-- DOCUMENT TEXT --
[Start]

Now that I have both, I know what she means. Each
animal teaches you something different. Both cats are
cuddlers, and Zoey is wildly affectionate and playful,
but serious too. Plus they all like each other, which
is great fun for us.

Back to why I like doggers, or dog people. I was walking
Zoey the other day, swinging an Ikea poo bag, of fresh
do do, blithely unaware that I even had the bag in
my hand because I was noticing the birds, and Zoey and
the light, and I was waiting until I could deposit her
material in the appropriate public bin. We ran into another
dogger with her big, gruff standard poodle, and stood
having a nice chat. Neither of us knew the other, but
we were instant "friends" because of the dogs. Of course
not all dog people are like that. Some are chilly or
indifferent and there are the dog snobs who won't talk to you
unless you're walking a pure bred dog (Zoey is not -- she's a
Border Collie, Dalmation, Lab cross).
But for the most part doggers are friendly, and let's face it
you have to have a good attitude to life to happily stand
talking to someone who is carrying a bag of dog excrement.

Have a loving-dogs-cats-and-other-animals day.

Wednesday, March 10, 2010

It's an early morning baby



Detail Mother and Child
(baby's face)
acrylic on canvas
The full size of the work is 30 x 30 inches
Barbara Muir © 2010
(Here's a detail of the baby in his
mother's arms. He is a beautiful baby
and I'm enjoying painting him so much.)

I have been working on my painting a bit
tonight after getting home late from school.
I'm almost finished the baby's face. Not quite.

So I'll share his sweet little face with you, and
then you'll see it again at least once. The rest
of the painting needs thought and more work,
so I'll show you that part later. This is a big,
big painting -- 30 inches x 30 inches -- so it
takes time and thought to complete it. No
surprise says Monet. Thanks Monet in my
head! (I saw an exhibition of Monet paintings
in Stuttgart, Germany that blew my mind. I felt
his presence so strongly in the room. He went
back 60 times to the same spot to get the light
right on the poplars he was painting, which look
so light and ethereal. But the paint is very thick.)

It's quite late and I have my very early morning
coming up. Please forgive me for not getting
back to you on the comments. It could be a bit
slow for the next few weeks, but I'll do my best
to catch up. I'm going to be working on a large
work series, so I will be wonderfully busy.

More on that at a much later date. Have a
super day tomorrow.

Have a resolving-every-dilemma-and-laughing day.

[End]

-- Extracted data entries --
[Start]

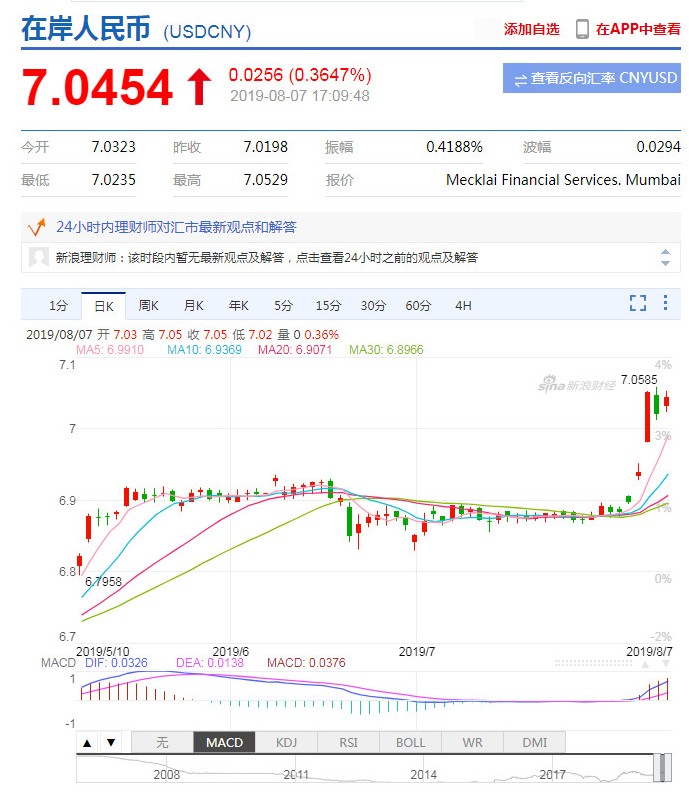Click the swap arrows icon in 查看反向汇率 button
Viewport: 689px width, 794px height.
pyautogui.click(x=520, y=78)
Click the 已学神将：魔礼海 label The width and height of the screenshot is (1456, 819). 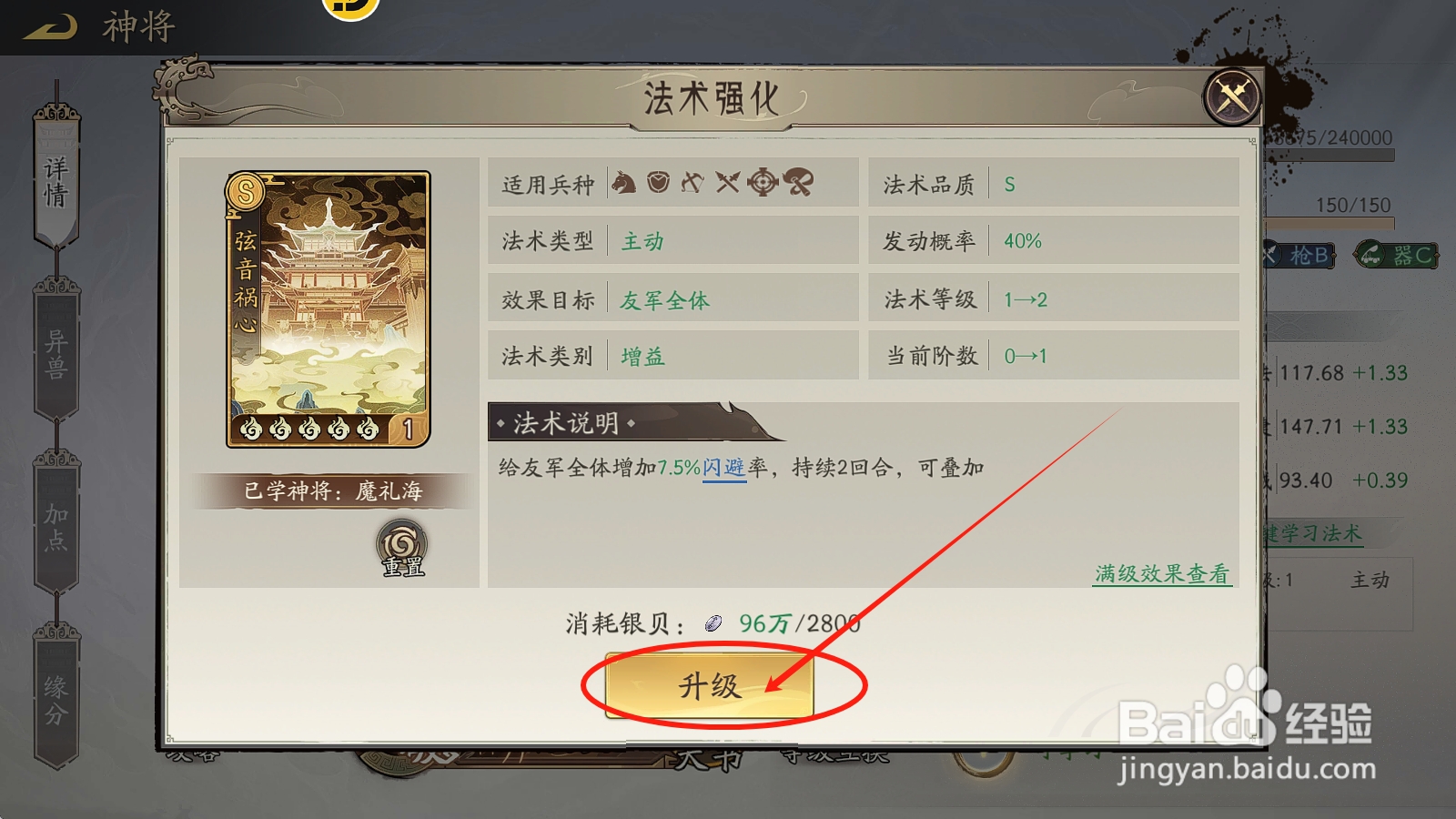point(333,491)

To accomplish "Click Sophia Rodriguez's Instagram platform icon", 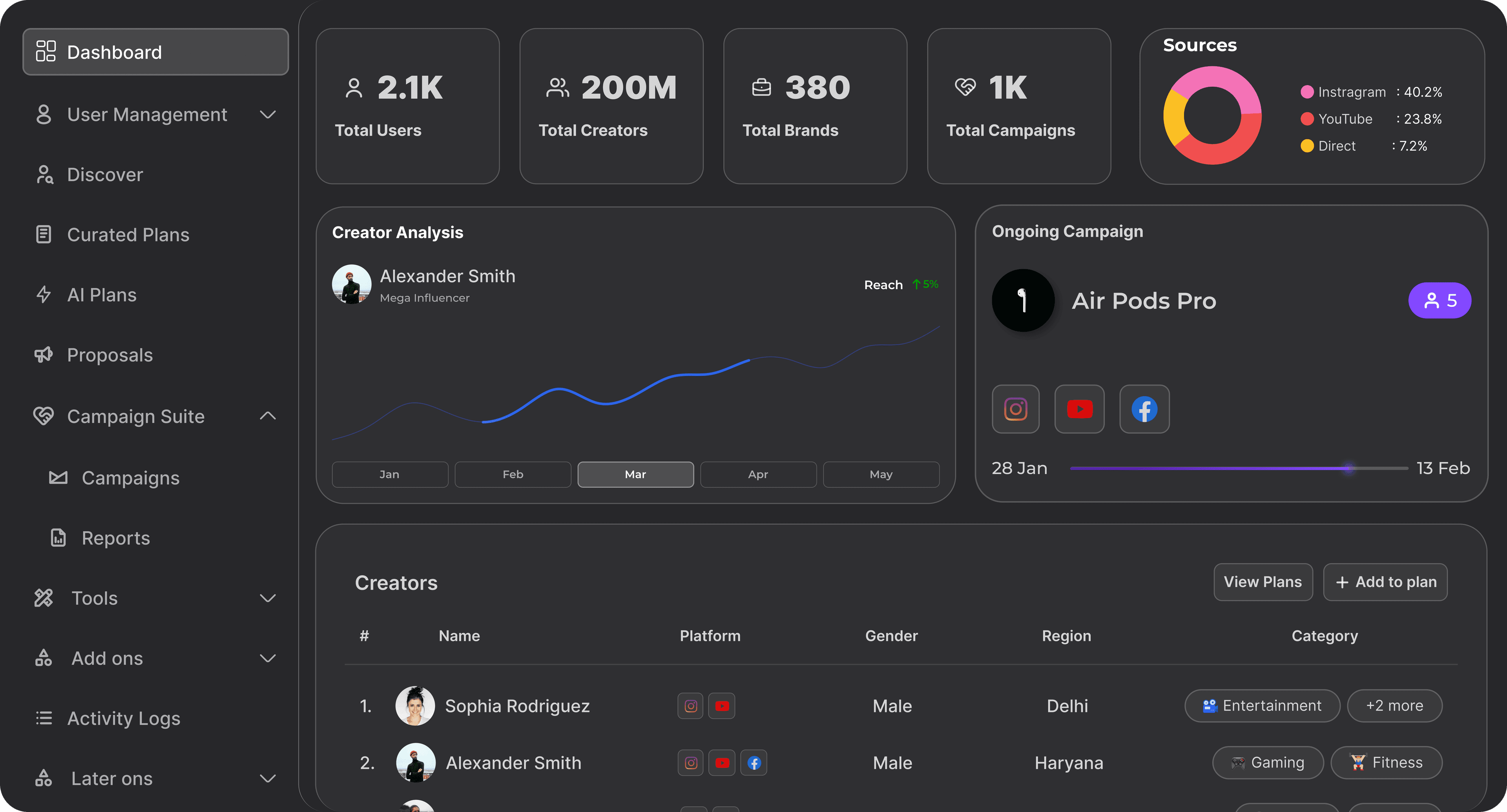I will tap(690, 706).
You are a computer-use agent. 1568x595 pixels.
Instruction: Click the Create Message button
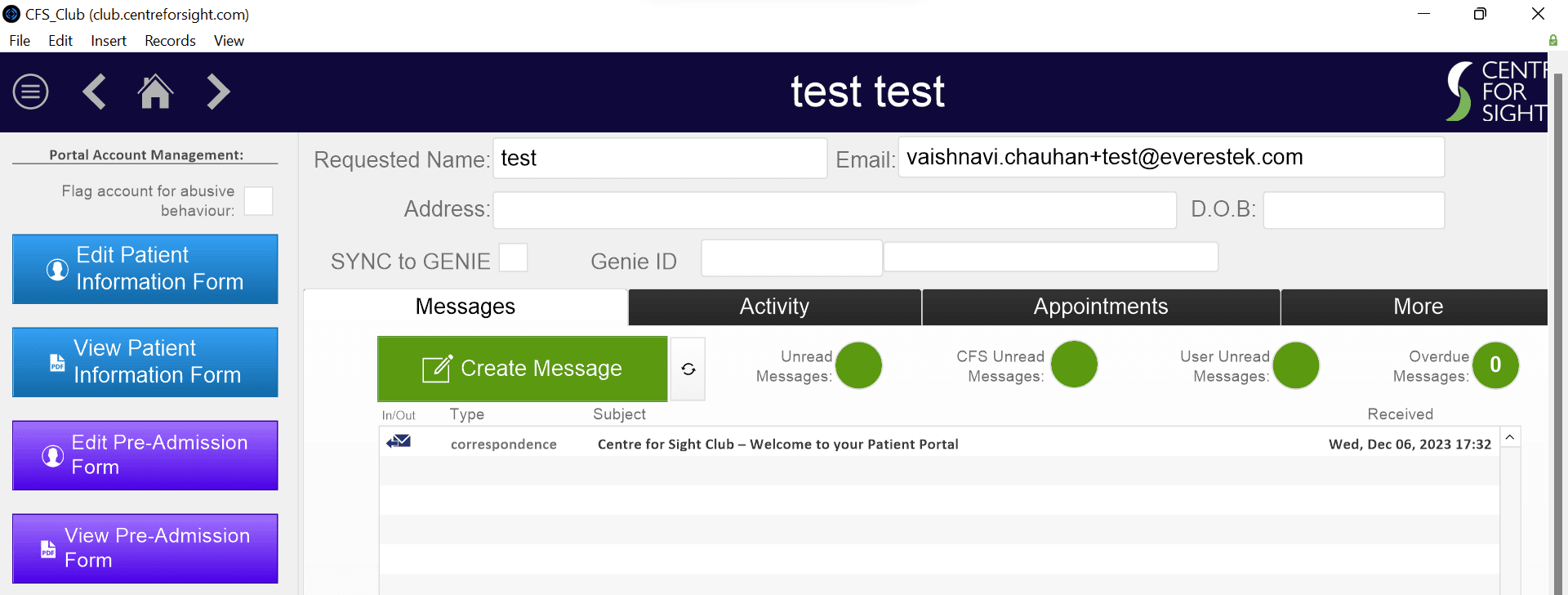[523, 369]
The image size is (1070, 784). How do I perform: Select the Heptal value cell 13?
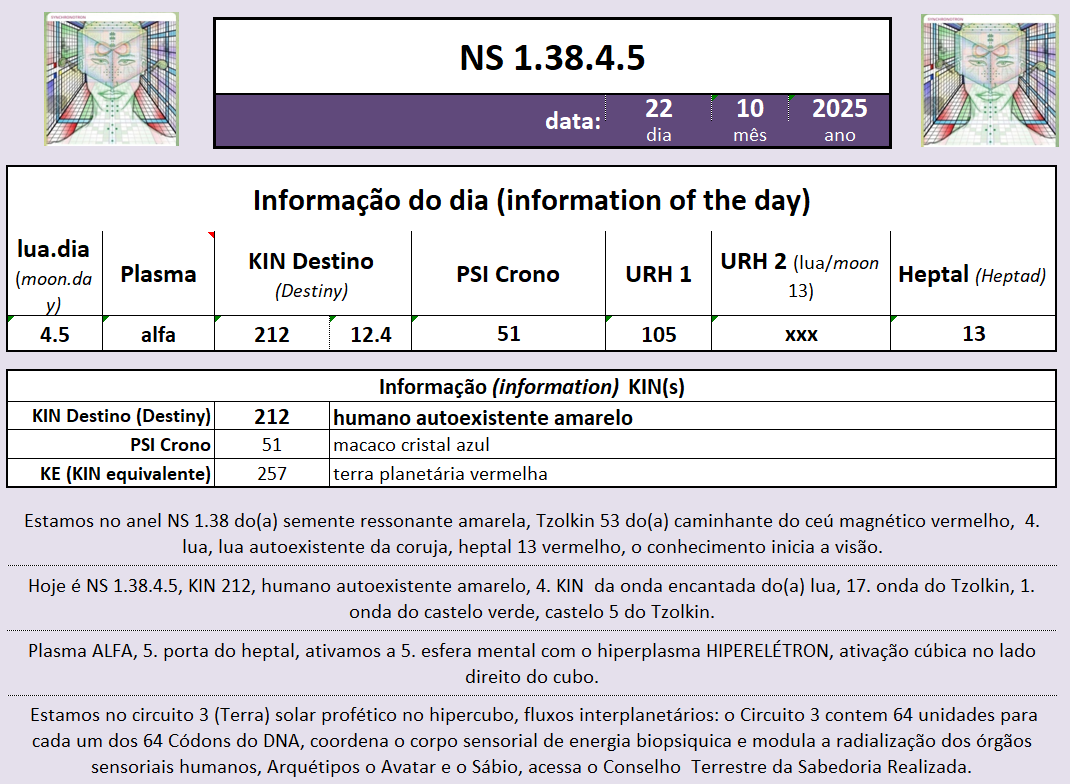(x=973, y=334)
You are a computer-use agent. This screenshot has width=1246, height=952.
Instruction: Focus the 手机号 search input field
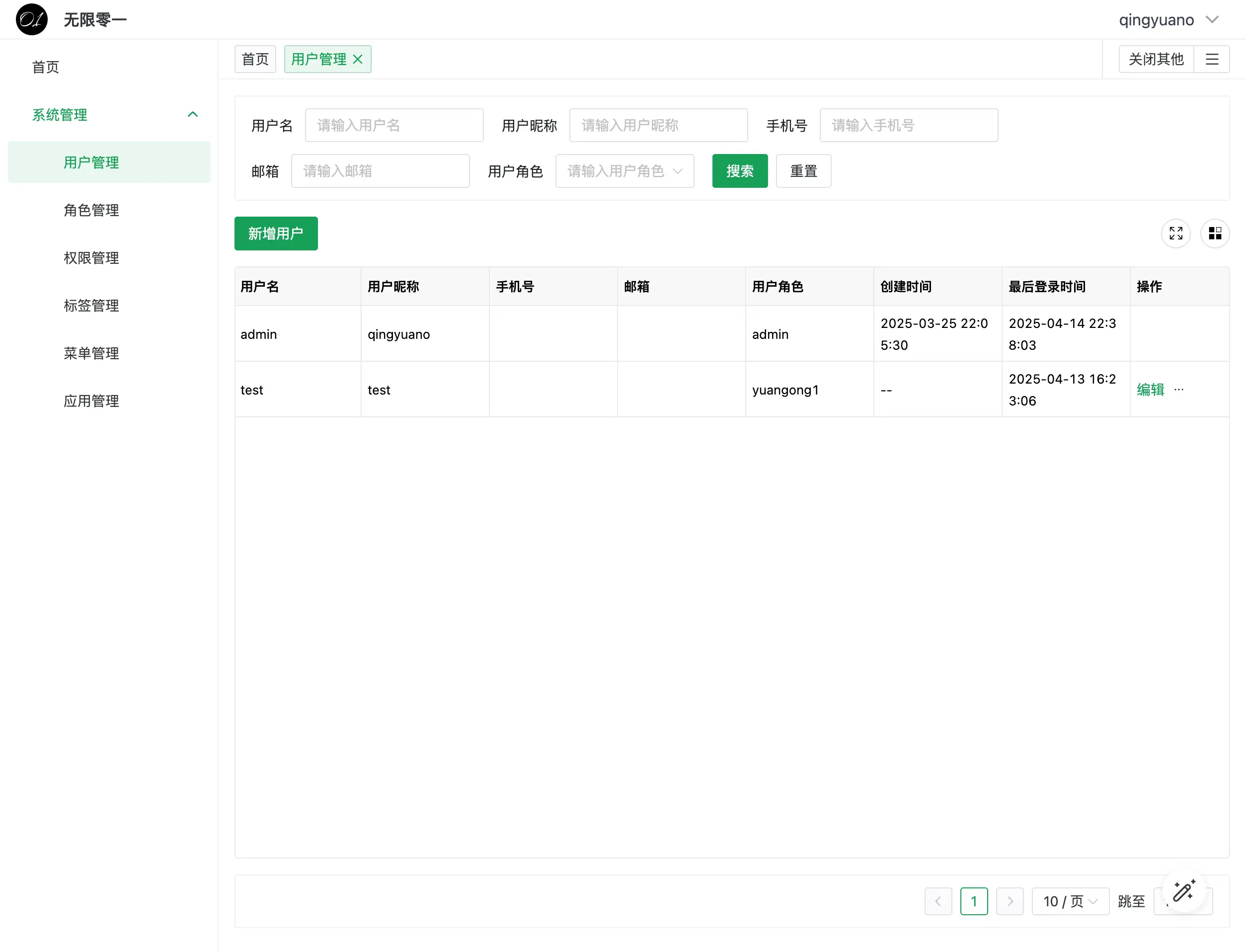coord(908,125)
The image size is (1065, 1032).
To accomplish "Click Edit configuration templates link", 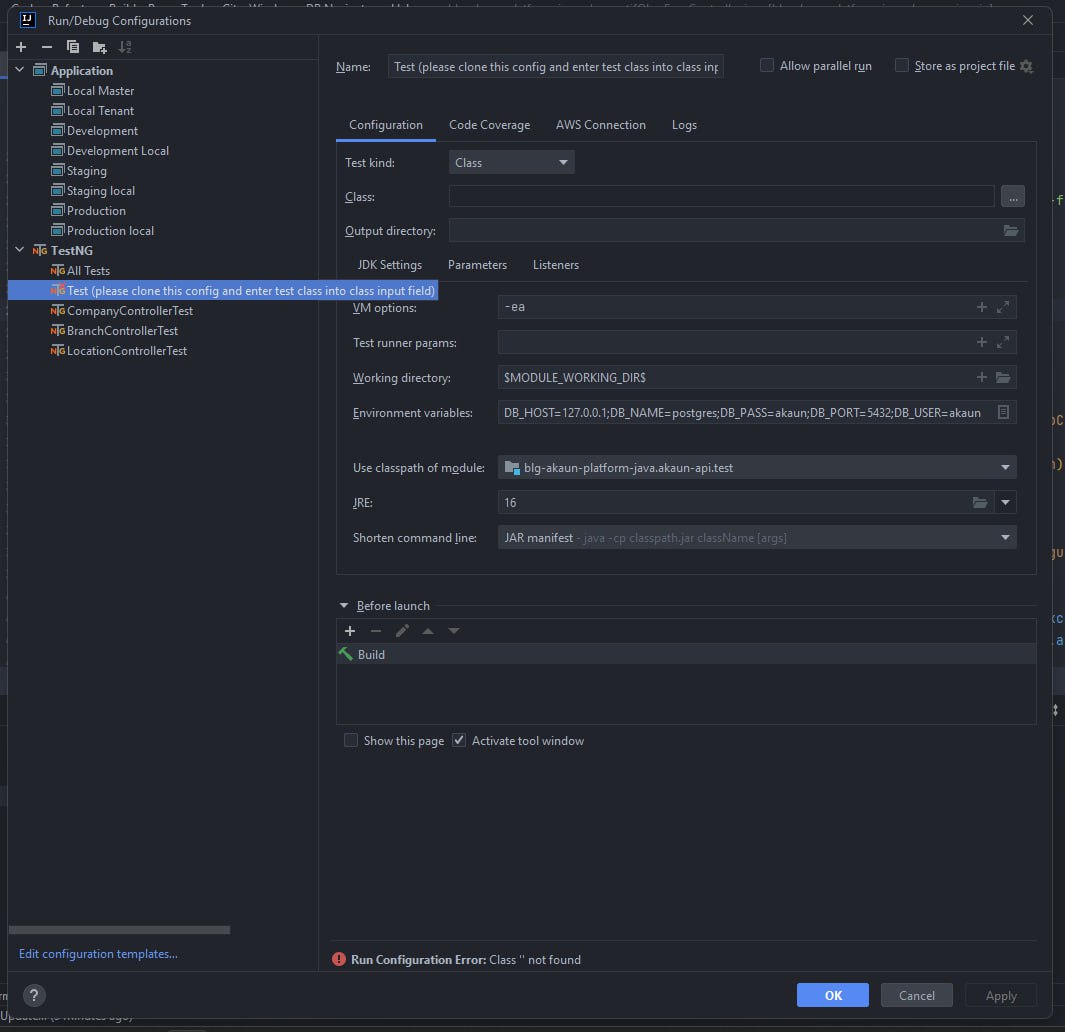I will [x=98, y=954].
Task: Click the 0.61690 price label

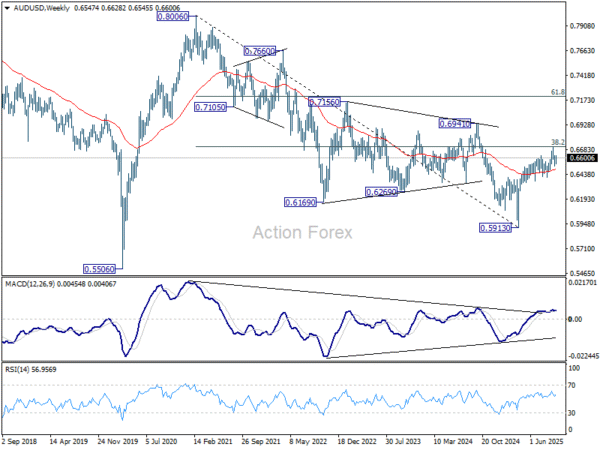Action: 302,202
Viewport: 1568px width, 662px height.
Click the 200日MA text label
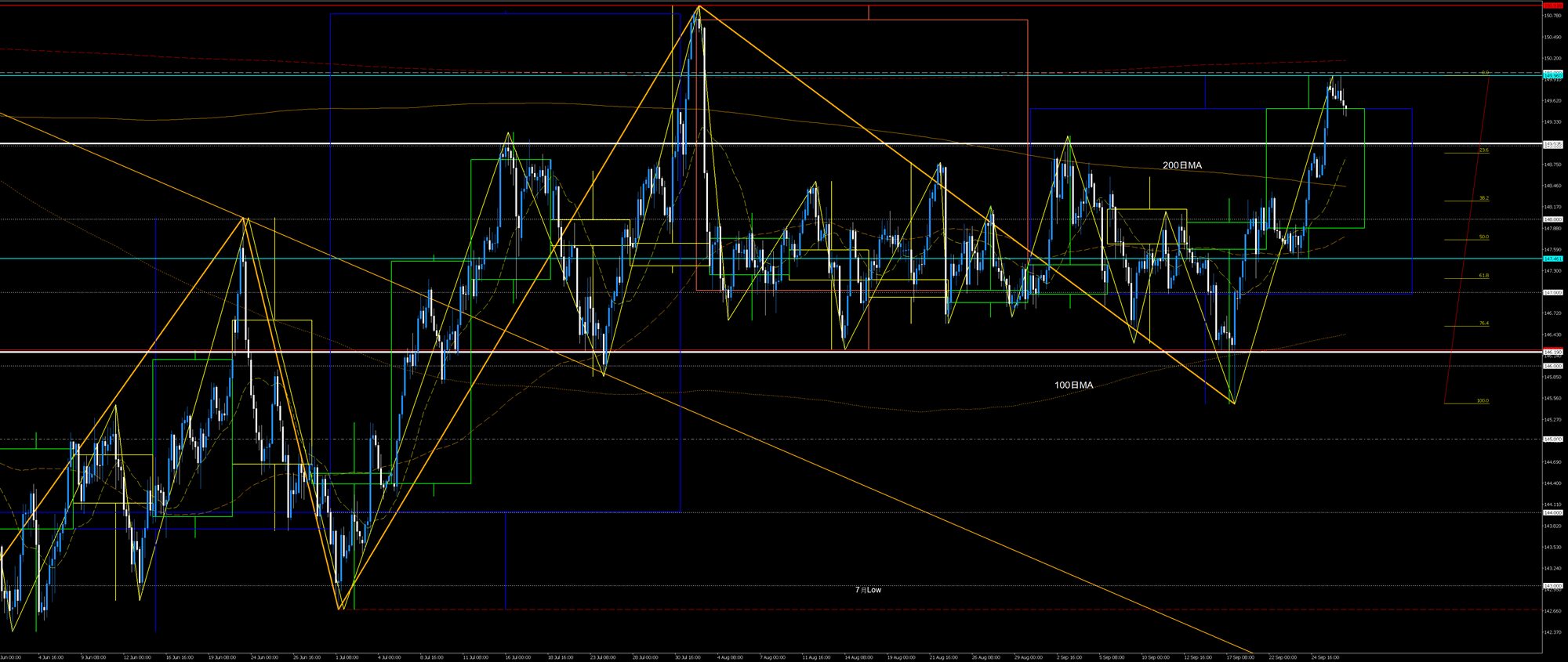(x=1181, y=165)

[End]

Write what comes next in the blog post about dog walking and painting a mother-and-child portrait, picking up after its final sentence.

-- ANSWER TO THIS EXERCISE --
Tuesday, March 9, 2010

Painting on through



Day lilies
black marker on bond
10 x 12
Barbara Muir © 2010
Hi everyone,

I know I'll have something to show you in a couple
of days on the painting I'm working on, but right
now I'm taking my time, and thinking everything
through. I am so inspired by the paintings my
friends have been posting, that once I get the
necessary details in, I will loosen the painting
back up with more colour hits and little extras.

For tonight I'm posting a drawing of day lilies.
I took the dog for a short walk today and heard
choruses of Robins. Then I saw one sitting high
atop a Maple tree. The end of day sunlight lit
it, and I felt so happy. The birds were singing the
sun to sleep, and it set to their cheerful song.
It feels like all of life is turning into a choir for
spring. But I must admit I'm tired at the end
of this lovely day.

Have a spring-is-in-the-air day.

P.S. It is supposed to rain here tomorrow,
so the sweet spring warmth we felt today
won't be quite as powerful. In Toronto with
the first return to spring people get
wildly exuberant and happy. It feels good to
be part of that. The day lilies in my garden
which are a couple of months away from
blooming will appreciate the rain.

Monday, March 8, 2010

Back at school -- so early to rise



Photo taken from the car on the 401 near Windsor
This country house is like a few I'll see tomorrow
on the way to school. No vineyards there though.
(I think those are vineyards in the background.)
Barbara Muir © 2010

I am not an early morning person, as I've said
before. So on evenings before early classes, I
have to force myself to wind down a few hours
before what would be normal for me. It
feels so alien to get to bed before midnight.
But alas.

So I will be very fast tonight. It was the first
day back at school this afternoon, and it feels
like I've been away forever. My students are
great fun, and I feel very lucky to be teaching
them.

So goodnight all. I intend to paint all day
tomorrow after class.

Have a Yay-I-get-to-paint-all day day.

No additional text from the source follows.